Their searing heat burns unique designs into the faces of his handcrafted birdhouses. Birdhouse building may not be the typical vocation for a man who earned an English degree, but Guertin’s avocation, albeit his passion, is historic Michigan barns.
“The barn is more than just the structure of beams and shingles,” Guertin explained. “It houses something of reverence — life itself.”
Guertin’s career path led him to the feature film industry, business communications and newspaper publishing, but he found his calling in old, dilapidated barns. “I saw these old barns falling down and thought it would be a noteworthy thing to save them for a better purpose,” he said. That purpose? Turning barns into birdhouses. And the Heart and Eagle (barnsintobirdhouses.com) company took flight. The endeavor allows him to blend his passion for conservation and nature with his eye for architecture and design.
Guertin has purchased eight Michigan barns more than a century old. He finds planks with promise hidden among masses of termites and timbers. In this 21st century disposable age, he shuns the thought that most items are destined for the landfill. The barns he chooses have historical significance. One came from a thriving dairy farm, where a freshman Michigan Congressman by the name of Gerald R. Ford made good on a bet by milking cows there in 1948.

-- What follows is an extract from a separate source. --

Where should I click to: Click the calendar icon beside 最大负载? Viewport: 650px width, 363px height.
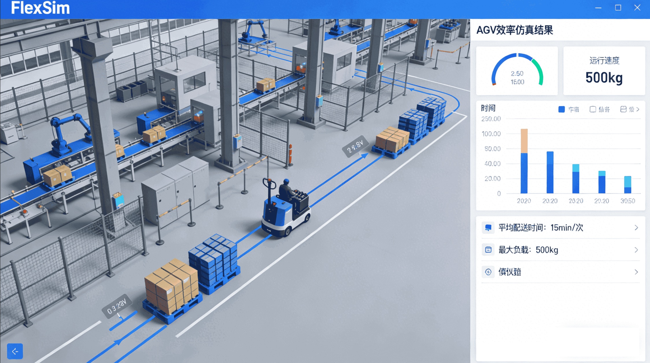pyautogui.click(x=488, y=250)
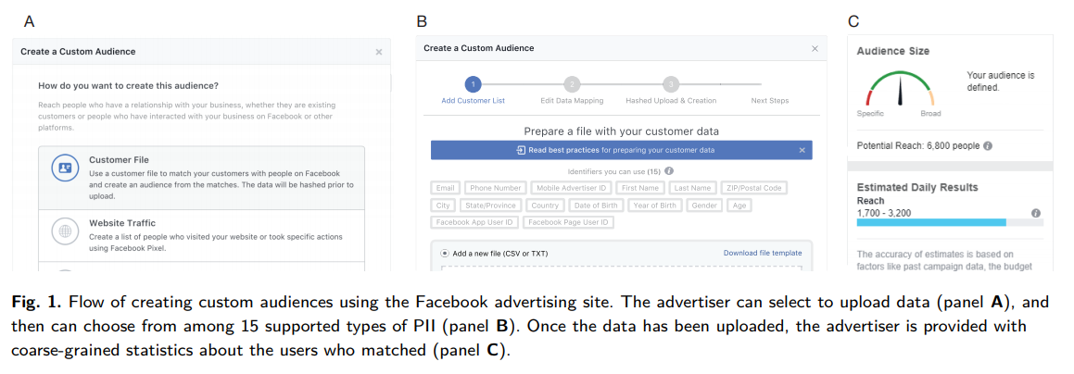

“Having made architectural scale models, I spent hours upon hours poring over old patterns, looking at pieces of Victorian architecture, Gothic design, which
are all quite lovely.”
— John Guertin
“We’ve saved a piece of history, and we’re bringing a new generation of native birds into the world by repurposing that material,” Guertin said.
Few 19th-century barn scraps go unused, according to Guertin, who incorporates them into his architectural designs. They become a steeple on a cathedral or a cupola on an English cottage. “Having made architectural scale models, I spent hours upon hours poring over old patterns, looking at pieces of Victorian architecture, Gothic design, which are all quite lovely,” he said.
Guertin’s handcrafted houses have garnered attention throughout the Midwest. “I love having John at our festivals,” said Amy Amdur, CEO and president of Amdur Productions, which puts on 30 juried art festivals throughout the Midwest. “He has a high level of engagement with the public. He’s always explaining what he does.”
Guertin enjoys that engagement. “I do a lot of shows in Illinois and talk to thousands of people about what it’s like out there on the farm, the wonders of barn construction, the historical view and how even a small thing like a birdhouse is making a statement about history.”
In his workshop, Guertin runs his calloused hands over rough-hewn timbers, nodding approvingly, almost a genuflection. “Aw jeez,” he opined. “That wood’s been hanging out there for 120 years. Look at it. It’s the signature of the Almighty’s hand in that. And it’s still going strong.”
He sees holiness in that history — a vision that allows the beauty and age of restored barn wood to once again house nature’s delicate creatures.